>> START Stored data

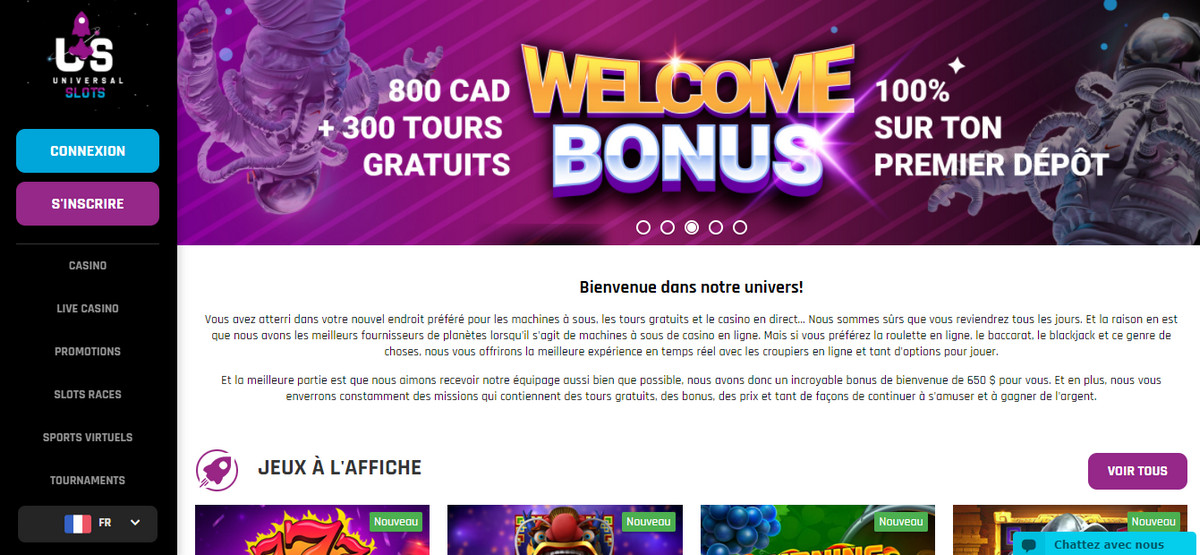Viewport: 1200px width, 555px height.
Task: Open the Promotions page
Action: pos(88,352)
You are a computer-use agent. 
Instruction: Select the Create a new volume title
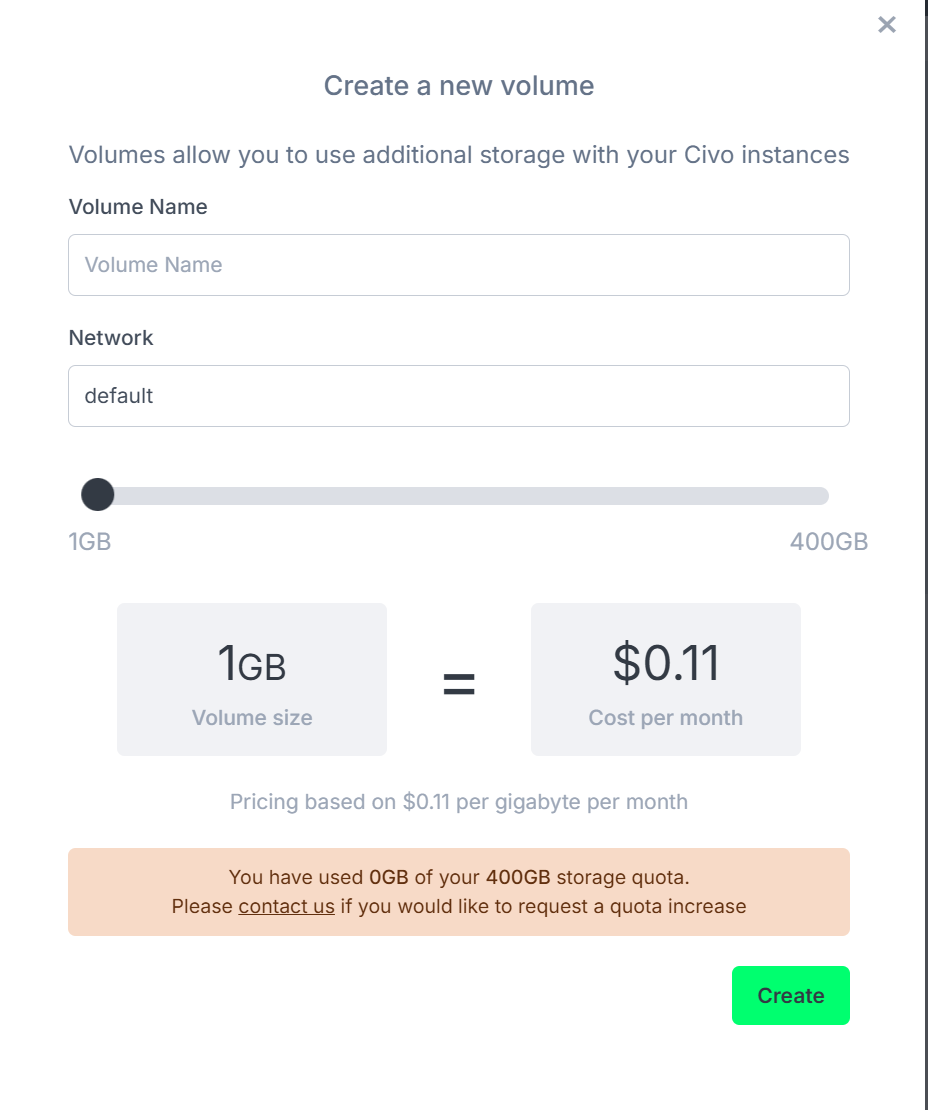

>> END Stored data

• _What to produce_:
Print the records above word for word, leaving out the pictures.

• _Reply_:
Viewport: 1200px width, 555px height.
Task: Open the Promotions page
Action: pos(88,352)
You are a computer-use agent. 
Instruction: Select the Create a new volume title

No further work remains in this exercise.